◆ Try it: Nothing in the entries may be altered; copy them all exactly.

◆ Records for the task:
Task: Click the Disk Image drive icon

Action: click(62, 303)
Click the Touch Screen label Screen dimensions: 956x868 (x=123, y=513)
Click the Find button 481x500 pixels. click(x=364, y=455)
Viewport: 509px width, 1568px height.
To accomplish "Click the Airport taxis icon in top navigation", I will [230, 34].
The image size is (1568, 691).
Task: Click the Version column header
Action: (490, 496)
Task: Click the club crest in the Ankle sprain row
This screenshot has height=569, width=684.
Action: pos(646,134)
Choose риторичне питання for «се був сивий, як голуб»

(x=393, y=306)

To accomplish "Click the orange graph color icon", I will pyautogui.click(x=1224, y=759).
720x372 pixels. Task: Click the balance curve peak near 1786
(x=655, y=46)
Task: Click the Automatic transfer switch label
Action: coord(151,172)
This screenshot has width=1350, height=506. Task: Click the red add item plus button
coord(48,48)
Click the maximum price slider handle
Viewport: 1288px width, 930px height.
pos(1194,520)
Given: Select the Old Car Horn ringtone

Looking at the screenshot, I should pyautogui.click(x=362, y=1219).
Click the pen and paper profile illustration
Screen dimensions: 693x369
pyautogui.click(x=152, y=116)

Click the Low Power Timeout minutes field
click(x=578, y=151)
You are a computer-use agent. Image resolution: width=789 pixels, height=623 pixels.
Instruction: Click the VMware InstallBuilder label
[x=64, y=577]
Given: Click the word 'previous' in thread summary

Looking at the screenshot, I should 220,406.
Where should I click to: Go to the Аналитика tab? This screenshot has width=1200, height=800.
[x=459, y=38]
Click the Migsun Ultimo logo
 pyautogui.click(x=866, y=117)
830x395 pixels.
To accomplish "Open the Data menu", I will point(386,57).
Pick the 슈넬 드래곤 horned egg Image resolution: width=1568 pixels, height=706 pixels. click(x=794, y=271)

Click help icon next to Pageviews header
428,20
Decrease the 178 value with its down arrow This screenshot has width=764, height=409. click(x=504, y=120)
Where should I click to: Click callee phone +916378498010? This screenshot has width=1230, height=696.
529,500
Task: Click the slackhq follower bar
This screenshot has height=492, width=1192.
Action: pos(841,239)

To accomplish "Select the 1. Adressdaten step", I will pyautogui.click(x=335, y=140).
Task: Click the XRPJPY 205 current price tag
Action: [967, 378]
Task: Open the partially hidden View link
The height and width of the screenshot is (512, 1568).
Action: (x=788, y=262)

◆ Answer to the exercise:
Task: Click the Disk Image drive icon

Action: click(62, 303)
Click the Touch Screen label Screen dimensions: 956x868 (x=123, y=513)
Click the Find button 481x500 pixels. click(x=364, y=455)
Viewport: 509px width, 1568px height.
To accomplish "Click the Airport taxis icon in top navigation", I will [230, 34].
The image size is (1568, 691).
Task: Click the Version column header
Action: (490, 496)
Task: Click the club crest in the Ankle sprain row
This screenshot has height=569, width=684.
Action: pos(646,134)
Choose риторичне питання for «се був сивий, як голуб»

(x=393, y=306)

To accomplish "Click the orange graph color icon", I will pyautogui.click(x=1224, y=759).
720x372 pixels. Task: Click the balance curve peak near 1786
(x=655, y=46)
Task: Click the Automatic transfer switch label
Action: coord(151,172)
This screenshot has width=1350, height=506. Task: Click the red add item plus button
coord(48,48)
Click the maximum price slider handle
Viewport: 1288px width, 930px height.
pos(1194,520)
Given: Select the Old Car Horn ringtone

Looking at the screenshot, I should pyautogui.click(x=362, y=1219).
Click the pen and paper profile illustration
Screen dimensions: 693x369
pyautogui.click(x=152, y=116)

Click the Low Power Timeout minutes field
click(x=578, y=151)
You are a computer-use agent. Image resolution: width=789 pixels, height=623 pixels.
Instruction: Click the VMware InstallBuilder label
[x=64, y=577]
Given: Click the word 'previous' in thread summary

Looking at the screenshot, I should 220,406.
Where should I click to: Go to the Аналитика tab? This screenshot has width=1200, height=800.
[x=459, y=38]
Click the Migsun Ultimo logo
 pyautogui.click(x=866, y=117)
830x395 pixels.
To accomplish "Open the Data menu", I will point(386,57).
Pick the 슈넬 드래곤 horned egg Image resolution: width=1568 pixels, height=706 pixels. click(x=794, y=271)

Click help icon next to Pageviews header
428,20
Decrease the 178 value with its down arrow This screenshot has width=764, height=409. click(x=504, y=120)
Where should I click to: Click callee phone +916378498010? This screenshot has width=1230, height=696.
529,500
Task: Click the slackhq follower bar
This screenshot has height=492, width=1192.
Action: pos(841,239)

To accomplish "Select the 1. Adressdaten step", I will pyautogui.click(x=335, y=140).
Task: Click the XRPJPY 205 current price tag
Action: [967, 378]
Task: Open the partially hidden View link
The height and width of the screenshot is (512, 1568).
Action: (x=788, y=262)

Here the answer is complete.